EXERCISE AIM:
Repeat the records below line by line, exactly, finishing on the line that contains "Task: Open the hamburger menu at bottom left".

________________________

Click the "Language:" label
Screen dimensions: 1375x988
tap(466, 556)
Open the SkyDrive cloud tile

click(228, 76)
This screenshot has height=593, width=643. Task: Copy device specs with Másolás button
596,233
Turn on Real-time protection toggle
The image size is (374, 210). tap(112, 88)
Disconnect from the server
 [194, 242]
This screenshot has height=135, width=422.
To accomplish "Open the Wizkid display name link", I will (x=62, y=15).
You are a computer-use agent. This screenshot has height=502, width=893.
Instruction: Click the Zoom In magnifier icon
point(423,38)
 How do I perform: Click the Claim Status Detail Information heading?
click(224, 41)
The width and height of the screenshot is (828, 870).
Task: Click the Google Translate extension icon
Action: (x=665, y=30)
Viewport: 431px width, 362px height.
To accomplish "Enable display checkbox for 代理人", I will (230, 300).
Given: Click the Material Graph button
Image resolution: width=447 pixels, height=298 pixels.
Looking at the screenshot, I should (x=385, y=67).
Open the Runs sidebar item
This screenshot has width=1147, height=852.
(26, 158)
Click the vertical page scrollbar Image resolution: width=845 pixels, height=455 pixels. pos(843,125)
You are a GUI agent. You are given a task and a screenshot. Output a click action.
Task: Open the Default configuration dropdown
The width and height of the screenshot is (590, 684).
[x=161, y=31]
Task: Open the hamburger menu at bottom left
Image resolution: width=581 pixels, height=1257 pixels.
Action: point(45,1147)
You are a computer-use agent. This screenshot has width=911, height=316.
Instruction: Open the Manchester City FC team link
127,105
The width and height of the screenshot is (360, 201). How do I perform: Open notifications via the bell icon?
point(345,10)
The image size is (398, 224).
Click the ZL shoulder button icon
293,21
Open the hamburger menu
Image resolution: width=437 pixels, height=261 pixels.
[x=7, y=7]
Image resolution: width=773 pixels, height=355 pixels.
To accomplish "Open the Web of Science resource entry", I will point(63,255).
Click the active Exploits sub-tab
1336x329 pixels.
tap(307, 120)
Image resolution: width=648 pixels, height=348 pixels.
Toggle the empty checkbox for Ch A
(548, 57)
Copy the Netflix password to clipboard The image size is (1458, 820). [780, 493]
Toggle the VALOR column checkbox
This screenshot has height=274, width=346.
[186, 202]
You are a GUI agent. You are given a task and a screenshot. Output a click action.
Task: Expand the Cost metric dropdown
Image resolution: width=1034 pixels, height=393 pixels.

________________________

ANSWER TO THIS EXERCISE:
Click the "Language:" label
Screen dimensions: 1375x988
tap(466, 556)
Open the SkyDrive cloud tile

click(228, 76)
This screenshot has height=593, width=643. Task: Copy device specs with Másolás button
596,233
Turn on Real-time protection toggle
The image size is (374, 210). tap(112, 88)
Disconnect from the server
 [194, 242]
This screenshot has height=135, width=422.
To accomplish "Open the Wizkid display name link", I will (x=62, y=15).
You are a computer-use agent. This screenshot has height=502, width=893.
Instruction: Click the Zoom In magnifier icon
point(423,38)
 How do I perform: Click the Claim Status Detail Information heading?
click(224, 41)
The width and height of the screenshot is (828, 870).
Task: Click the Google Translate extension icon
Action: (x=665, y=30)
Viewport: 431px width, 362px height.
To accomplish "Enable display checkbox for 代理人", I will (230, 300).
Given: Click the Material Graph button
Image resolution: width=447 pixels, height=298 pixels.
Looking at the screenshot, I should (x=385, y=67).
Open the Runs sidebar item
This screenshot has width=1147, height=852.
(26, 158)
Click the vertical page scrollbar Image resolution: width=845 pixels, height=455 pixels. pos(843,125)
You are a GUI agent. You are given a task and a screenshot. Output a click action.
Task: Open the Default configuration dropdown
The width and height of the screenshot is (590, 684).
[x=161, y=31]
Task: Open the hamburger menu at bottom left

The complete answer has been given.